THE TASK: Copy out the listing below so that each line matches exactly.

_ _ _ _ _

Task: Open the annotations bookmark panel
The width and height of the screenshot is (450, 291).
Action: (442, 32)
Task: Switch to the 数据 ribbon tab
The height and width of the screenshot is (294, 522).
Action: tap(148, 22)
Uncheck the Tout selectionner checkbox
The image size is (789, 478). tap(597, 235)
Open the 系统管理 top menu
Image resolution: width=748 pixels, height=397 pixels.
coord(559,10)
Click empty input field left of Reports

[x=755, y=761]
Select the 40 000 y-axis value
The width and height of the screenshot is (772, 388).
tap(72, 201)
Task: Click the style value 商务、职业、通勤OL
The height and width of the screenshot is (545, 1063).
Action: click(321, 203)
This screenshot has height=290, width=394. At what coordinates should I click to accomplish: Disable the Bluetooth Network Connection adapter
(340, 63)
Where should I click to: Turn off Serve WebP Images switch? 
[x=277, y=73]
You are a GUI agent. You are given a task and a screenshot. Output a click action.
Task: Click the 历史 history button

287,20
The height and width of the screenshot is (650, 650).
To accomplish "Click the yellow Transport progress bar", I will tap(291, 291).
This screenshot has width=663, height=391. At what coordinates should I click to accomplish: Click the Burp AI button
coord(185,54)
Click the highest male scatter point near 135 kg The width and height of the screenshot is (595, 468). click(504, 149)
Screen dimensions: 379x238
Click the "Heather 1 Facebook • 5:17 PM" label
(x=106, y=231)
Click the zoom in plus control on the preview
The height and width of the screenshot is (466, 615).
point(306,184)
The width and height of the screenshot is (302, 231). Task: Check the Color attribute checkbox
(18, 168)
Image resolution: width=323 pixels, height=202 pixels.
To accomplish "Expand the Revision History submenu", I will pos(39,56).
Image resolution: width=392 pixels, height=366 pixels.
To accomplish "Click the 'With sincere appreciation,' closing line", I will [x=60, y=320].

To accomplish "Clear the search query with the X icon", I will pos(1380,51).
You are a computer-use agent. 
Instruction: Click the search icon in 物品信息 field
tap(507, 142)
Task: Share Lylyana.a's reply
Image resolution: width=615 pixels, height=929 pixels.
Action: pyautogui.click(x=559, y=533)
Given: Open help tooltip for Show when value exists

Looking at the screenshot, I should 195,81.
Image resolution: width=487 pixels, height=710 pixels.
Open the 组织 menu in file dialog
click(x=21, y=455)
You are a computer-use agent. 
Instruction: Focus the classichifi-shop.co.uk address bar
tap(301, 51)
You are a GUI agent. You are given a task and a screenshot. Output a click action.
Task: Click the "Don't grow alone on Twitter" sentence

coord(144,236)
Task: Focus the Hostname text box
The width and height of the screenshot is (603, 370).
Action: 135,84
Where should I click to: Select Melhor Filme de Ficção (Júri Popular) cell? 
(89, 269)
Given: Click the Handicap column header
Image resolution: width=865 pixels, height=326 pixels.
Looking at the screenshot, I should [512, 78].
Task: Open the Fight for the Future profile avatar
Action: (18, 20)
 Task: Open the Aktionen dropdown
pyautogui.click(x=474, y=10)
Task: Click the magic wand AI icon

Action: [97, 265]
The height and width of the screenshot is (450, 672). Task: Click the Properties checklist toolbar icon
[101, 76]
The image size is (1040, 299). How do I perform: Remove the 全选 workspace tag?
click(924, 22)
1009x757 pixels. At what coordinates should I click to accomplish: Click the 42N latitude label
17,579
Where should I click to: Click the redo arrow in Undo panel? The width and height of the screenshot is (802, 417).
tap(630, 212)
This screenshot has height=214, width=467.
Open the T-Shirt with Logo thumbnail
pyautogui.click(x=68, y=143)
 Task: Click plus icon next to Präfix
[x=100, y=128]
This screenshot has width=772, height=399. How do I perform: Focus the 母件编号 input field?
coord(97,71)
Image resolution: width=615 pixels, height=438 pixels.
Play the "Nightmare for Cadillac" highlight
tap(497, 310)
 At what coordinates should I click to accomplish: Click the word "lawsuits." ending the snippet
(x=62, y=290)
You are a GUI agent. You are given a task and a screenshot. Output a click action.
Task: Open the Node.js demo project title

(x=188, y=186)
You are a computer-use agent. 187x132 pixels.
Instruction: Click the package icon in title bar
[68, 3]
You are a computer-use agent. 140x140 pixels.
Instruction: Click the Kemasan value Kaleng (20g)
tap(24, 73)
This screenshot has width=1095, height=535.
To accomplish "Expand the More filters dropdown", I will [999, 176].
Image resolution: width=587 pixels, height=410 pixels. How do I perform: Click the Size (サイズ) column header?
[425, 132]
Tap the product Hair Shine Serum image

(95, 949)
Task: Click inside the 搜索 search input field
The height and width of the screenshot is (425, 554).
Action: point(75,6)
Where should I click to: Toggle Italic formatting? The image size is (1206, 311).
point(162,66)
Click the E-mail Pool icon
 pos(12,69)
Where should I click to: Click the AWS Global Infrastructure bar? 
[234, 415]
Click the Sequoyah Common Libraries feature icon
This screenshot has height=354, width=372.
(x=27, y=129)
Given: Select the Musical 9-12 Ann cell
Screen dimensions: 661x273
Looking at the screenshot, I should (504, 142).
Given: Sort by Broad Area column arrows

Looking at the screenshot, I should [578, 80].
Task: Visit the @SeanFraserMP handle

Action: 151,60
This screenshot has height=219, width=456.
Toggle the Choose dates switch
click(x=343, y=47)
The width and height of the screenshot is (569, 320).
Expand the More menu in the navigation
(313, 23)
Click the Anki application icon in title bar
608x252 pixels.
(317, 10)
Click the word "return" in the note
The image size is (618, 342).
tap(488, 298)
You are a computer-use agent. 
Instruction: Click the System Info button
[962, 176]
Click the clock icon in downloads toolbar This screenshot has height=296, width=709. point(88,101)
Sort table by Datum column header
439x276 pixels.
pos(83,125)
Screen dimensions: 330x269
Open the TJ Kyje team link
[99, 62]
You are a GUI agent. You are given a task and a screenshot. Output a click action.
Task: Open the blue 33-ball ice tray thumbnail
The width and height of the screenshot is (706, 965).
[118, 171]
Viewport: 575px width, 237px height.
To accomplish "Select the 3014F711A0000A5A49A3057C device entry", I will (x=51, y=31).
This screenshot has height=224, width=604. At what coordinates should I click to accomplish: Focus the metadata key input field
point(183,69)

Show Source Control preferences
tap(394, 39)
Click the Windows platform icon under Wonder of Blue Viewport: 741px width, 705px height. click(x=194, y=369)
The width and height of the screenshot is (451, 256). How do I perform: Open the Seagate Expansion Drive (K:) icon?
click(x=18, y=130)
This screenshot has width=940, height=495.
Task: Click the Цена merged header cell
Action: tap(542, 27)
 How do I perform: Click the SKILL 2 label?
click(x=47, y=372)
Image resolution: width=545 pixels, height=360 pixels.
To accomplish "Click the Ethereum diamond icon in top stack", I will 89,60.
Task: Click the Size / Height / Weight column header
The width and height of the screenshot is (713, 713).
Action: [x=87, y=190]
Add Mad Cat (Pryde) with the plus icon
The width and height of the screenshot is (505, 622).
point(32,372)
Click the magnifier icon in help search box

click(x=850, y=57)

_ _ _ _ _

TASK SOLUTION:
Task: Open the annotations bookmark panel
The width and height of the screenshot is (450, 291).
Action: (442, 32)
Task: Switch to the 数据 ribbon tab
The height and width of the screenshot is (294, 522).
Action: tap(148, 22)
Uncheck the Tout selectionner checkbox
The image size is (789, 478). tap(597, 235)
Open the 系统管理 top menu
Image resolution: width=748 pixels, height=397 pixels.
coord(559,10)
Click empty input field left of Reports

[x=755, y=761]
Select the 40 000 y-axis value
The width and height of the screenshot is (772, 388).
tap(72, 201)
Task: Click the style value 商务、职业、通勤OL
The height and width of the screenshot is (545, 1063).
Action: click(321, 203)
This screenshot has height=290, width=394. At what coordinates should I click to accomplish: Disable the Bluetooth Network Connection adapter
(340, 63)
Where should I click to: Turn off Serve WebP Images switch? 
[x=277, y=73]
You are a GUI agent. You are given a task and a screenshot. Output a click action.
Task: Click the 历史 history button

287,20
The height and width of the screenshot is (650, 650).
To accomplish "Click the yellow Transport progress bar", I will tap(291, 291).
This screenshot has width=663, height=391. At what coordinates should I click to accomplish: Click the Burp AI button
coord(185,54)
Click the highest male scatter point near 135 kg The width and height of the screenshot is (595, 468). click(504, 149)
Screen dimensions: 379x238
Click the "Heather 1 Facebook • 5:17 PM" label
(x=106, y=231)
Click the zoom in plus control on the preview
The height and width of the screenshot is (466, 615).
point(306,184)
The width and height of the screenshot is (302, 231). Task: Check the Color attribute checkbox
(18, 168)
Image resolution: width=323 pixels, height=202 pixels.
To accomplish "Expand the Revision History submenu", I will pos(39,56).
Image resolution: width=392 pixels, height=366 pixels.
To accomplish "Click the 'With sincere appreciation,' closing line", I will [x=60, y=320].

To accomplish "Clear the search query with the X icon", I will pos(1380,51).
You are a computer-use agent. 
Instruction: Click the search icon in 物品信息 field
tap(507, 142)
Task: Share Lylyana.a's reply
Image resolution: width=615 pixels, height=929 pixels.
Action: pyautogui.click(x=559, y=533)
Given: Open help tooltip for Show when value exists

Looking at the screenshot, I should 195,81.
Image resolution: width=487 pixels, height=710 pixels.
Open the 组织 menu in file dialog
click(x=21, y=455)
You are a computer-use agent. 
Instruction: Focus the classichifi-shop.co.uk address bar
tap(301, 51)
You are a GUI agent. You are given a task and a screenshot. Output a click action.
Task: Click the "Don't grow alone on Twitter" sentence

coord(144,236)
Task: Focus the Hostname text box
The width and height of the screenshot is (603, 370).
Action: 135,84
Where should I click to: Select Melhor Filme de Ficção (Júri Popular) cell? 
(89, 269)
Given: Click the Handicap column header
Image resolution: width=865 pixels, height=326 pixels.
Looking at the screenshot, I should [512, 78].
Task: Open the Fight for the Future profile avatar
Action: (18, 20)
 Task: Open the Aktionen dropdown
pyautogui.click(x=474, y=10)
Task: Click the magic wand AI icon

Action: [97, 265]
The height and width of the screenshot is (450, 672). Task: Click the Properties checklist toolbar icon
[101, 76]
The image size is (1040, 299). How do I perform: Remove the 全选 workspace tag?
click(924, 22)
1009x757 pixels. At what coordinates should I click to accomplish: Click the 42N latitude label
17,579
Where should I click to: Click the redo arrow in Undo panel? The width and height of the screenshot is (802, 417).
tap(630, 212)
This screenshot has height=214, width=467.
Open the T-Shirt with Logo thumbnail
pyautogui.click(x=68, y=143)
 Task: Click plus icon next to Präfix
[x=100, y=128]
This screenshot has width=772, height=399. How do I perform: Focus the 母件编号 input field?
coord(97,71)
Image resolution: width=615 pixels, height=438 pixels.
Play the "Nightmare for Cadillac" highlight
tap(497, 310)
 At what coordinates should I click to accomplish: Click the word "lawsuits." ending the snippet
(x=62, y=290)
You are a GUI agent. You are given a task and a screenshot. Output a click action.
Task: Open the Node.js demo project title

(x=188, y=186)
You are a computer-use agent. 187x132 pixels.
Instruction: Click the package icon in title bar
[68, 3]
You are a computer-use agent. 140x140 pixels.
Instruction: Click the Kemasan value Kaleng (20g)
tap(24, 73)
This screenshot has width=1095, height=535.
To accomplish "Expand the More filters dropdown", I will [999, 176].
Image resolution: width=587 pixels, height=410 pixels. How do I perform: Click the Size (サイズ) column header?
[425, 132]
Tap the product Hair Shine Serum image

(95, 949)
Task: Click inside the 搜索 search input field
The height and width of the screenshot is (425, 554).
Action: point(75,6)
Where should I click to: Toggle Italic formatting? The image size is (1206, 311).
point(162,66)
Click the E-mail Pool icon
 pos(12,69)
Where should I click to: Click the AWS Global Infrastructure bar? 
[234, 415]
Click the Sequoyah Common Libraries feature icon
This screenshot has height=354, width=372.
(x=27, y=129)
Given: Select the Musical 9-12 Ann cell
Screen dimensions: 661x273
Looking at the screenshot, I should (504, 142).
Given: Sort by Broad Area column arrows

Looking at the screenshot, I should [578, 80].
Task: Visit the @SeanFraserMP handle

Action: 151,60
This screenshot has height=219, width=456.
Toggle the Choose dates switch
click(x=343, y=47)
The width and height of the screenshot is (569, 320).
Expand the More menu in the navigation
(313, 23)
Click the Anki application icon in title bar
608x252 pixels.
(317, 10)
Click the word "return" in the note
The image size is (618, 342).
tap(488, 298)
You are a computer-use agent. 
Instruction: Click the System Info button
[962, 176]
Click the clock icon in downloads toolbar This screenshot has height=296, width=709. point(88,101)
Sort table by Datum column header
439x276 pixels.
pos(83,125)
Screen dimensions: 330x269
Open the TJ Kyje team link
[99, 62]
You are a GUI agent. You are given a task and a screenshot. Output a click action.
Task: Open the blue 33-ball ice tray thumbnail
The width and height of the screenshot is (706, 965).
[118, 171]
Viewport: 575px width, 237px height.
To accomplish "Select the 3014F711A0000A5A49A3057C device entry", I will (x=51, y=31).
This screenshot has height=224, width=604. At what coordinates should I click to accomplish: Focus the metadata key input field
point(183,69)

Show Source Control preferences
tap(394, 39)
Click the Windows platform icon under Wonder of Blue Viewport: 741px width, 705px height. click(x=194, y=369)
The width and height of the screenshot is (451, 256). How do I perform: Open the Seagate Expansion Drive (K:) icon?
click(x=18, y=130)
This screenshot has width=940, height=495.
Task: Click the Цена merged header cell
Action: tap(542, 27)
 How do I perform: Click the SKILL 2 label?
click(x=47, y=372)
Image resolution: width=545 pixels, height=360 pixels.
To accomplish "Click the Ethereum diamond icon in top stack", I will 89,60.
Task: Click the Size / Height / Weight column header
The width and height of the screenshot is (713, 713).
Action: [x=87, y=190]
Add Mad Cat (Pryde) with the plus icon
The width and height of the screenshot is (505, 622).
point(32,372)
Click the magnifier icon in help search box

click(x=850, y=57)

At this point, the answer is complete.